Contributed Commentary by Robert Schlaberg
March 23, 2018 | In the research community, metagenomics has yielded new insights into microbial communities and emerging pathogens, giving scientists reams of novel information about everything from optimal soil for crop production to new means of tracking criminal activity. Now, clinical labs are beginning to adopt metagenomics, with consequences that may be just as game-changing for diagnosing and treating patients with infectious diseases.
In recent years, clinical labs have rapidly shifted from culture-based and single-organism tests to panel-based tests for many applications. This approach delivers medically relevant answers faster, compared to the conventional method of serial testing for possible culprits over days or even weeks. Still, though, even the broadest panel-based tests can only be used to find a preselected subset of possible pathogens.

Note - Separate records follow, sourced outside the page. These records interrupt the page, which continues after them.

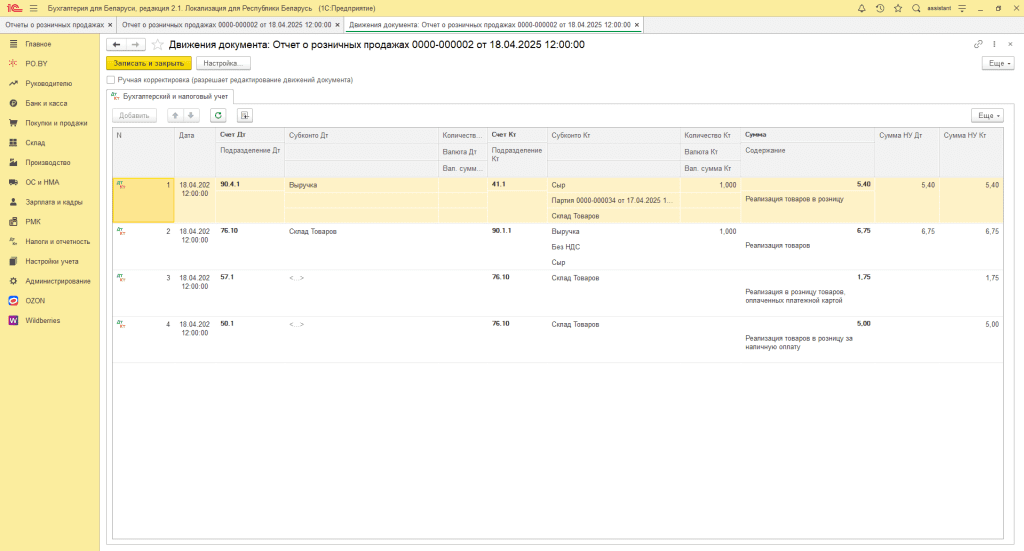The image size is (1024, 551).
Task: Expand the top Еще dropdown under the title
Action: [x=998, y=63]
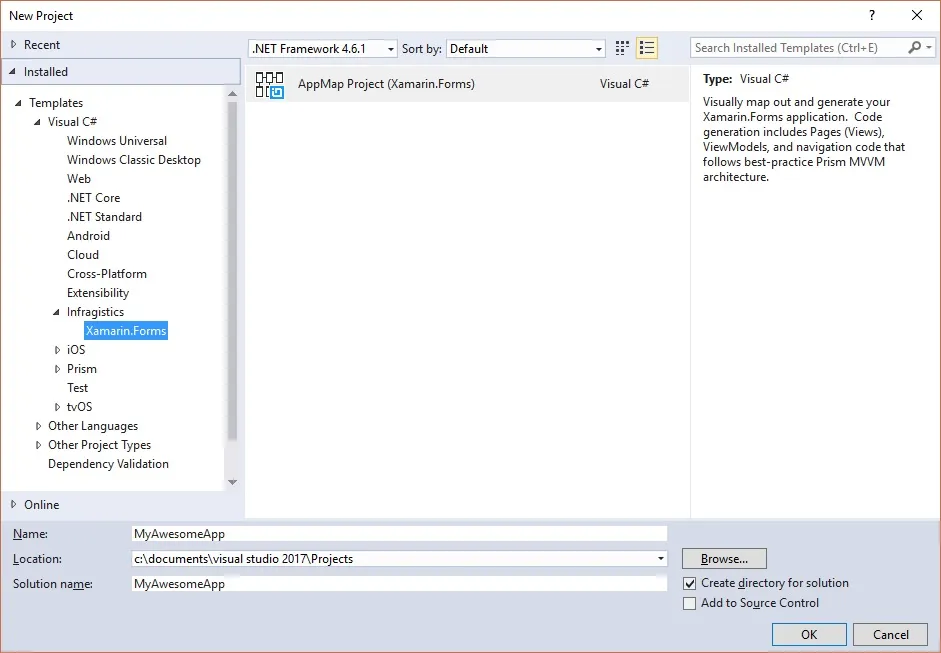This screenshot has height=653, width=941.
Task: Open the Location path dropdown
Action: pyautogui.click(x=661, y=559)

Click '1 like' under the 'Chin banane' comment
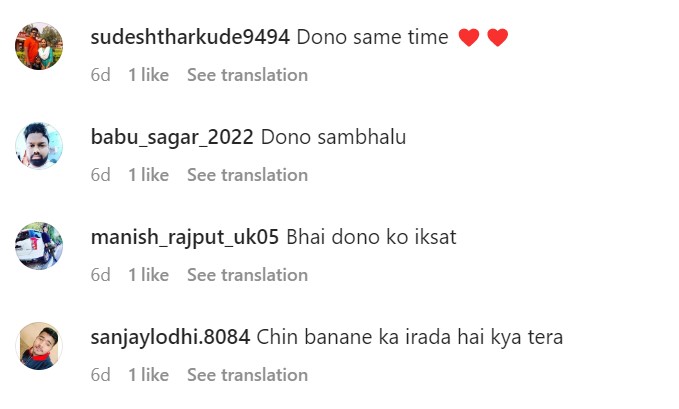point(148,375)
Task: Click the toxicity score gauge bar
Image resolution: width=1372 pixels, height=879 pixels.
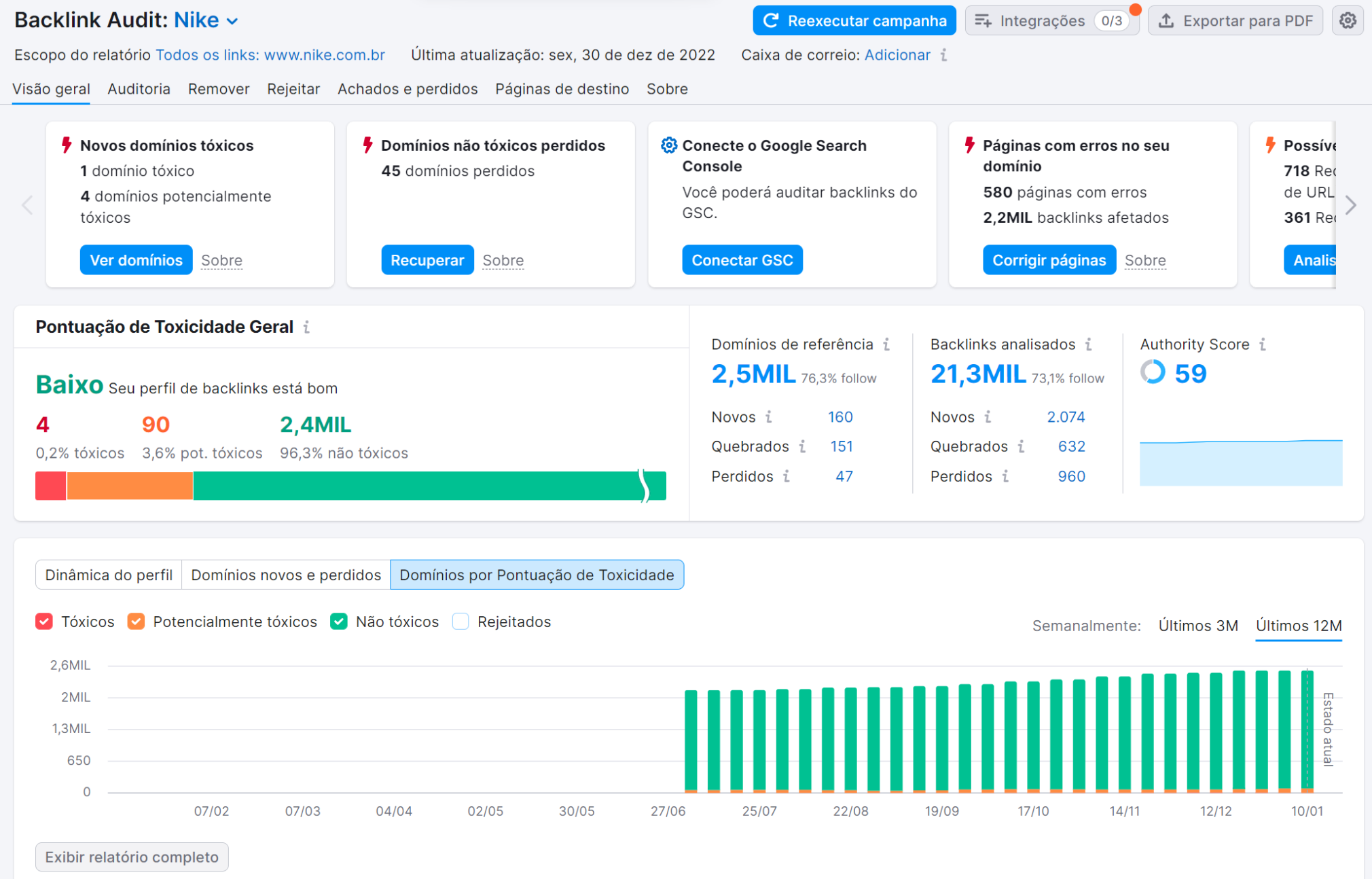Action: pyautogui.click(x=350, y=485)
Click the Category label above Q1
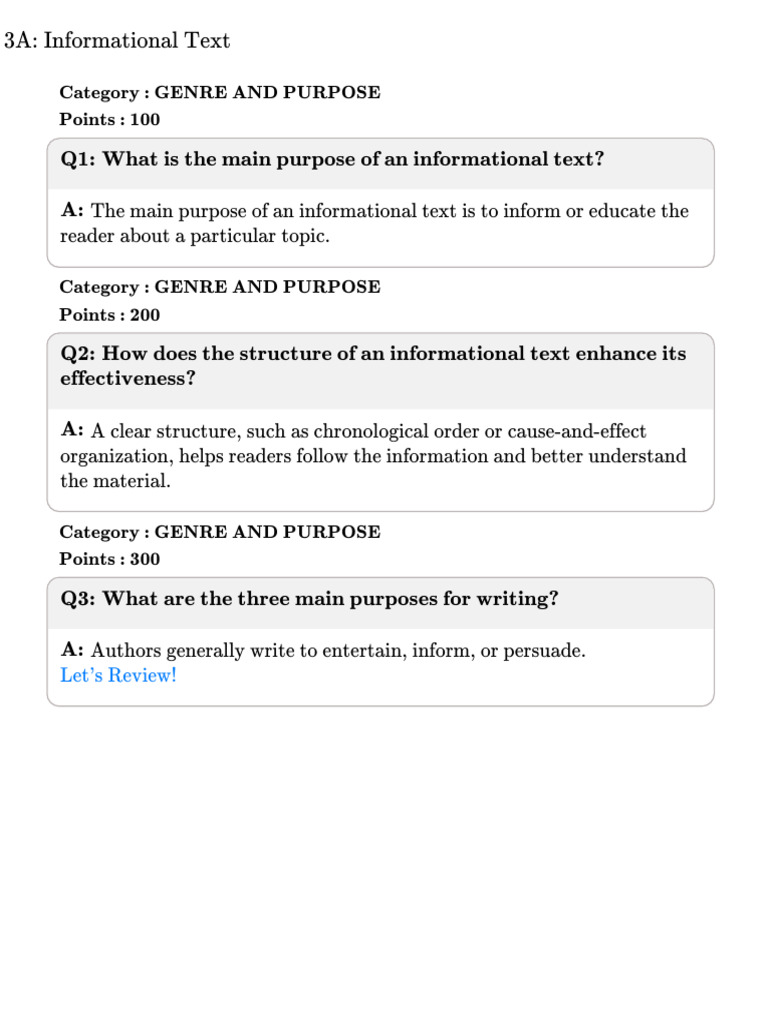768x1024 pixels. click(x=220, y=93)
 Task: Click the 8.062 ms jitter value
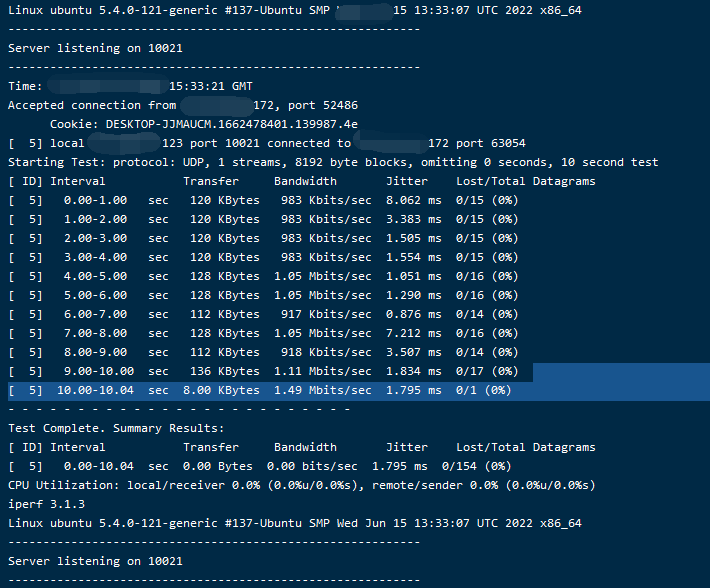click(x=413, y=200)
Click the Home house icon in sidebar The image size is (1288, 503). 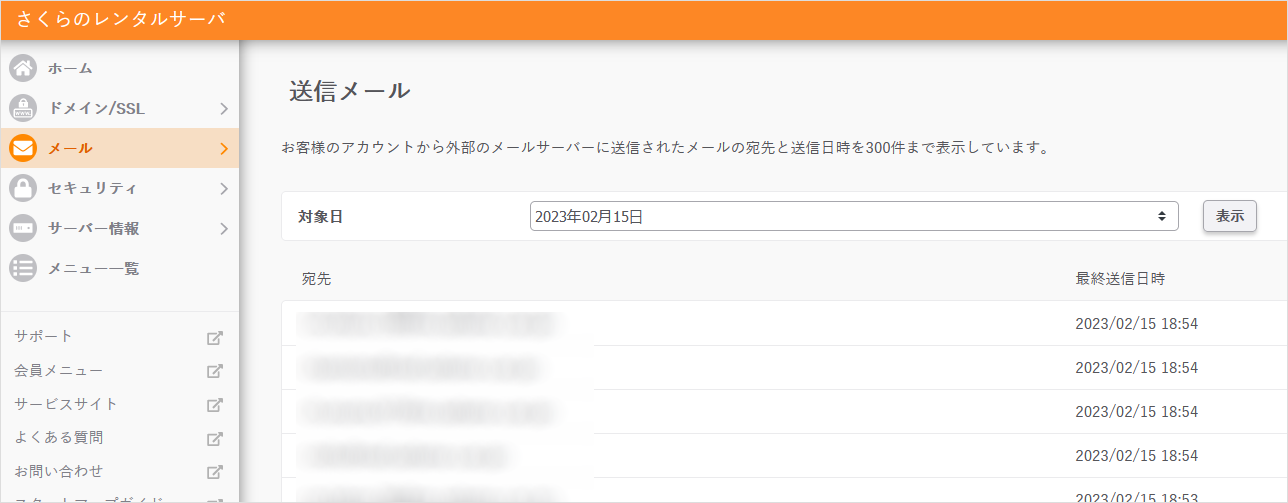coord(23,68)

Metagenomics turns the conventional approach on its head. Instead of a test to determine whether one of a handful of organisms is present in the patient’s sample, sequencing-based metagenomics begins with the broadest possible query: what’s in this sample? The list of every organism detected can be quickly generated and prioritized with state-of-the art bioinformatic tools to home in on the pathogen most likely to be causing the patient’s symptoms.
To be sure, metagenomics is not appropriate for all cases. Patients who are well-served with existing molecular diagnostics are not good candidates for this kind of test. But for complex cases where conventional tests are unlikely to deliver answers, metagenomics offers clinical labs a path forward to generate medically actionable results.
Hypothesis-Free Testing
Clinical metagenomics lays the groundwork for hypothesis-free testing in a healthcare setting. The shift from testing for preselected sets of pathogens to unbiased analysis of a sample makes it possible to identify rare causes, pathogens that are difficult to culture, new strains, complex co-infections, and other situations that can confound conventional diagnostic testing.
The concept is very similar to how metagenomics has been used for research. A patient’s sample is prepared and loaded onto a next-generation DNA sequencer for shotgun analysis of any non-human nucleic acids detected. Sequences are then compared to massive databases of quality-controlled microbial reference sequences using validated interpretive criteria, and matches are used to determine the individual members of the microbial population in the sample.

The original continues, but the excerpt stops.